The driving force behind these papers is not science. It is, rather, to use some rather unimpressive technical tricks to meet the objections of some critics of embryonic stem-cell research. In a word, it is scientific pandering. And it is wrong.

Of course it makes sense to experiment and figure out the best ways to make embryonic stem cells. But few in the scientific community think that either of the techniques proposed will do that.

Does it make sense to fiddle with embryos to satisfy critics? Hardly. People are kidding themselves if they think opponents of embryonic stem-cell research will not find major moral problems with any technique that involves embryo disabling or embryo manipulation using in-vitro fertilization where some embryos are inevitably destroyed.

Moreover, holding up important research to pursue possible alternatives because there are critics of the morality of existing techniques is a terrible idea. The attention showered upon these articles in the media and by some politicians who oppose embryonic stem-cell research is a very dangerous development for anyone who is interested in doing embryonic stem-cell research or benefiting from it.

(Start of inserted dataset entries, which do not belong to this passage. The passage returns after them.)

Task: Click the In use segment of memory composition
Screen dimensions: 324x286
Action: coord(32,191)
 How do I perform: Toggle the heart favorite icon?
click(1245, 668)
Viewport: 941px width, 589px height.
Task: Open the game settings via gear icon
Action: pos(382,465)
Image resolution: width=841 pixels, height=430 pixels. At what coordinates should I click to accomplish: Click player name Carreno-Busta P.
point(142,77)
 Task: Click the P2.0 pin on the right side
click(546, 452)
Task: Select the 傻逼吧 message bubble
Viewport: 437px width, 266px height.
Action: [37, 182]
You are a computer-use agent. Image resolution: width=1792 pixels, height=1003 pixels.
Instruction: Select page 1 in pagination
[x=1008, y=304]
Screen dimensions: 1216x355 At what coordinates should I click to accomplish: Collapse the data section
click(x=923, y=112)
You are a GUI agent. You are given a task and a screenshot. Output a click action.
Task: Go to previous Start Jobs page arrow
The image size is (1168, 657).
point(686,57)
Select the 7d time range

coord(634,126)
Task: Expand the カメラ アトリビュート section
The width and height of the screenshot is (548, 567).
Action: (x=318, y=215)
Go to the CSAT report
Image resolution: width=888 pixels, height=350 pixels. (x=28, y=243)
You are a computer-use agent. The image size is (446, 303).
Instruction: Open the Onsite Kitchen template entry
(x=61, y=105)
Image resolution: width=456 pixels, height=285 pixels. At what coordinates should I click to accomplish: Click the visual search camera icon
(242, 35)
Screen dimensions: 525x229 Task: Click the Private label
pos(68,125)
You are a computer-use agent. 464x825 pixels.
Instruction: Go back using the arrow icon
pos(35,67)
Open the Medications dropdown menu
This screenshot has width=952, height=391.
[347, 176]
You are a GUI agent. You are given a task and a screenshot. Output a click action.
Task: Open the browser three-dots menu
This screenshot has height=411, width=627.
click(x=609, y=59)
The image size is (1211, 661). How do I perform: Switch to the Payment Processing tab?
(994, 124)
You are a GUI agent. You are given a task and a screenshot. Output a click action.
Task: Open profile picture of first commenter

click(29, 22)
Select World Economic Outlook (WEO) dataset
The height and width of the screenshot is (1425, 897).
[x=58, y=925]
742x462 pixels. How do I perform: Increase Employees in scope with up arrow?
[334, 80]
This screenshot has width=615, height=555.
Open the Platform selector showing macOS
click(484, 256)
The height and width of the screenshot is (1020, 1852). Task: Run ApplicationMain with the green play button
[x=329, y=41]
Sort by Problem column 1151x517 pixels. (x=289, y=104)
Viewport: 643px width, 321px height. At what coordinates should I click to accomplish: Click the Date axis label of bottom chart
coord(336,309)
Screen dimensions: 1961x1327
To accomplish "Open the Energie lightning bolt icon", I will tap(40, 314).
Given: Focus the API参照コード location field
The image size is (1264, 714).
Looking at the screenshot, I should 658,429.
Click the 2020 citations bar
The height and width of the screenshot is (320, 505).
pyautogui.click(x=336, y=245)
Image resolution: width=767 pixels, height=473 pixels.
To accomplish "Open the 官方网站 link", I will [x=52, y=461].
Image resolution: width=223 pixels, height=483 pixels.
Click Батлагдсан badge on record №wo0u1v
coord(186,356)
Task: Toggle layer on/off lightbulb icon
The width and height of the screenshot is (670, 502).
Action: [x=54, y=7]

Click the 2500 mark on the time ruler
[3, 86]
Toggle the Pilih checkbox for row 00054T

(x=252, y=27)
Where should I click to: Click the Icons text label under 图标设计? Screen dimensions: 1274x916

Regardless of what stem-cell opponents claim, a reasonable person might think that making it extremely unlikely that an entity has the capacity to develop is sufficient for research to morally proceed. However, it should be pointed out that cloning using somatic cell nuclear transfer of the sort already done in South Korea already meets that standard. There is no evidence yet that primate cloning is possible and all available knowledge suggests that embryos produced by cloning cannot reliably develop into fully functioning human beings. In other words, we have had the technology and techniques we need already. These so-called breakthroughs add nothing of much use, from either a scientific or an ethical point of view.

Must science proceed only if everyone in the nation agrees that the research is worth doing? If so, no science will ever be conducted. We would never do research in evolutionary biology since there are creationists who oppose it. We could not do research on cancer, mental illnesses or animals, since each of these has its critics. The idea that scientists should abandon embryonic stem-cell research while looking for alternatives is bad public policy.

The vast majority of the public believes that embryonic stem-cell research should be conducted, that embryos outside the body that will not develop on their own and that are routinely destroyed at infertility clinics do not have the same moral status as fetuses or people. A minority vehemently disagrees. We should not be trying to appease a minority with scientific flimflammery while delaying promising research that one day may lead to treatments that improve millions of lives.